The other 2 BECS parameters were the diameters of the proximal end of the flare (Dflare) and of the fenestration (Dfenestration). Minimum and maximum Dflare and Dfenestration were derived from the circumferences, which were determined by spline interpolation through Cartesian coordinates. Eight coordinate markers at the proximal end of the flare and at the location of the fenestration were used in the previous version of the FGA. The number of coordinate markers was reduced to 4 at each location because 8 markers in a scan with 0.75-mm slice thickness would cause too much deviation from the true circumference. The BECS parameters (FFD, Dflare, and Dfenestration) provided by FGA were compared with microscopy measurements.
Gold Standard Microscopy Measurements
The microcopy measurements were performed once for all BECSs per session at the Techno Centre for Education and Research (TCO) at the University of Twente (Enschede, The Netherlands).
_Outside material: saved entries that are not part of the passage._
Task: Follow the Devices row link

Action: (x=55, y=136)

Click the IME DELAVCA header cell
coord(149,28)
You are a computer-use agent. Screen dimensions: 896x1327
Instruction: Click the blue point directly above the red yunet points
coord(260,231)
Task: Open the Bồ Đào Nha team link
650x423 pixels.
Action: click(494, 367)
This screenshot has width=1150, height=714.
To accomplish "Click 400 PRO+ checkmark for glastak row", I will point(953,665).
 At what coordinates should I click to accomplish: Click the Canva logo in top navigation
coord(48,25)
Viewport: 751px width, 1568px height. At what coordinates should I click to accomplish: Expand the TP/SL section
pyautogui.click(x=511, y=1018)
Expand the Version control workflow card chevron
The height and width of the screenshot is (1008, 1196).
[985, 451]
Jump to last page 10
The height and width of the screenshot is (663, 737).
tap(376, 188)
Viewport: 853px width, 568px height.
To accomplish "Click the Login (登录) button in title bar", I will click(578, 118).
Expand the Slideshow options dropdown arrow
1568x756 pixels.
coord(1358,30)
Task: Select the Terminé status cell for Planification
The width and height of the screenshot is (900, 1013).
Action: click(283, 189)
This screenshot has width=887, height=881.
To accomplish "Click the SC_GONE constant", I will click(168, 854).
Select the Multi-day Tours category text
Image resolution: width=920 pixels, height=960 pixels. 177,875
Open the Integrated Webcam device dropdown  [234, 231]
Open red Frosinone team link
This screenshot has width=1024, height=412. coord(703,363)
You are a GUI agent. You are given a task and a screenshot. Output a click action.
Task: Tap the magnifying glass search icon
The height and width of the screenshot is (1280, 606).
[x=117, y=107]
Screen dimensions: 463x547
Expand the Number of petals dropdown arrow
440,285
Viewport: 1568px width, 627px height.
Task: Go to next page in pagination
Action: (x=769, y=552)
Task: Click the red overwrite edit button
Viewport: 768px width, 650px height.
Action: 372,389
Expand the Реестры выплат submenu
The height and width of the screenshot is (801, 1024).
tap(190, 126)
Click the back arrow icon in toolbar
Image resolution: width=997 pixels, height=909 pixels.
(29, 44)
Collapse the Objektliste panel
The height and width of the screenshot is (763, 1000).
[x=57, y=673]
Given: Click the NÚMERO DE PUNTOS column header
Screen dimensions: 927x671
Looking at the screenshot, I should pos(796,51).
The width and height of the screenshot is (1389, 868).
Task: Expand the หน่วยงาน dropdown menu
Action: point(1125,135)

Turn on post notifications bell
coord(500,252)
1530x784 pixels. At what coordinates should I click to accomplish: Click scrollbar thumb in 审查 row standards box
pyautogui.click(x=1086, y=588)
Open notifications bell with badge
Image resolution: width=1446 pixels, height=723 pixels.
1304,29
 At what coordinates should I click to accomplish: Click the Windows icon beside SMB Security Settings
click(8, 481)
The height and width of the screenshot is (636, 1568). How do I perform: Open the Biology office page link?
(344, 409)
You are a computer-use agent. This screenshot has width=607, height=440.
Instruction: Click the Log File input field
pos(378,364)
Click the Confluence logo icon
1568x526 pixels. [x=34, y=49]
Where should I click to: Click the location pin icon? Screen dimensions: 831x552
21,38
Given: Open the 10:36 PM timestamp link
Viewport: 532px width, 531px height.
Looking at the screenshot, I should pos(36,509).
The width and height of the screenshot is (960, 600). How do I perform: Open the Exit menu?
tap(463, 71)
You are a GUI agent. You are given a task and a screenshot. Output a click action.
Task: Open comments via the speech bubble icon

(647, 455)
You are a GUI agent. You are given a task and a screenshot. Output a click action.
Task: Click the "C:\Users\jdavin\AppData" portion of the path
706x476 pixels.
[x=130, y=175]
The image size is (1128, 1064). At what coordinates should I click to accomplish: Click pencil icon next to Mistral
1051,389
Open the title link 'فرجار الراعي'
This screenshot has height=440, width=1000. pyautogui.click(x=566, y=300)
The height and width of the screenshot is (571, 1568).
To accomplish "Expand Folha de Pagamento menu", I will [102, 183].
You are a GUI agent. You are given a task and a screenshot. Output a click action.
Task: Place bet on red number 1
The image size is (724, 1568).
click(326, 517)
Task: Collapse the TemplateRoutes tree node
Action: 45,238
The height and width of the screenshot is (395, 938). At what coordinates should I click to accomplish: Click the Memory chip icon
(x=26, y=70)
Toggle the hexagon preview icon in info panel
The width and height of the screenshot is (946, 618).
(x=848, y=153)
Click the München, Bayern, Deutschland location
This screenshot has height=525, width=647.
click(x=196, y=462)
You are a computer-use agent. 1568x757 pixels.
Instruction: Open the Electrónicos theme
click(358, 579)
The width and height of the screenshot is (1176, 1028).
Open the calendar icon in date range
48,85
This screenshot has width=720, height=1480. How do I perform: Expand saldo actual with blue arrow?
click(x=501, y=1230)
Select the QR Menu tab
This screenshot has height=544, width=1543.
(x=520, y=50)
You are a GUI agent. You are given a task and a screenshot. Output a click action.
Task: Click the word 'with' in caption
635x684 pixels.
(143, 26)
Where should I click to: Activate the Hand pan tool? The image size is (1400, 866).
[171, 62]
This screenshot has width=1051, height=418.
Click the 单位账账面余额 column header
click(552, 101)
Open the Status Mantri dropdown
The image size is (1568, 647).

The modular detachable 3D transparent components were disassembled (Figure 3). The branches were secured in a milling machine (type C12U; Hermle Nederland BV, Horst, The Netherlands). The microscope (type NMTB40; Leja Nidau Swiss Centering, Nidau, Switzerland) was positioned in a holder above the branch and used to focus on the locations of interest at the proximal end of the flare (Figure 4). After calibration of the microscope, navigation of the phantom model to the location of interest was tracked by the milling machine with a repeatable position accuracy of ≤5 µm. Cartesian coordinates of the location were given by the milling machine.

(A) Flared end of the balloon-expandable covered stent (BECS) in the 90° branch of the phantom model. (B) Look-through view of the BECS from the proximal end of the flare to fenestration.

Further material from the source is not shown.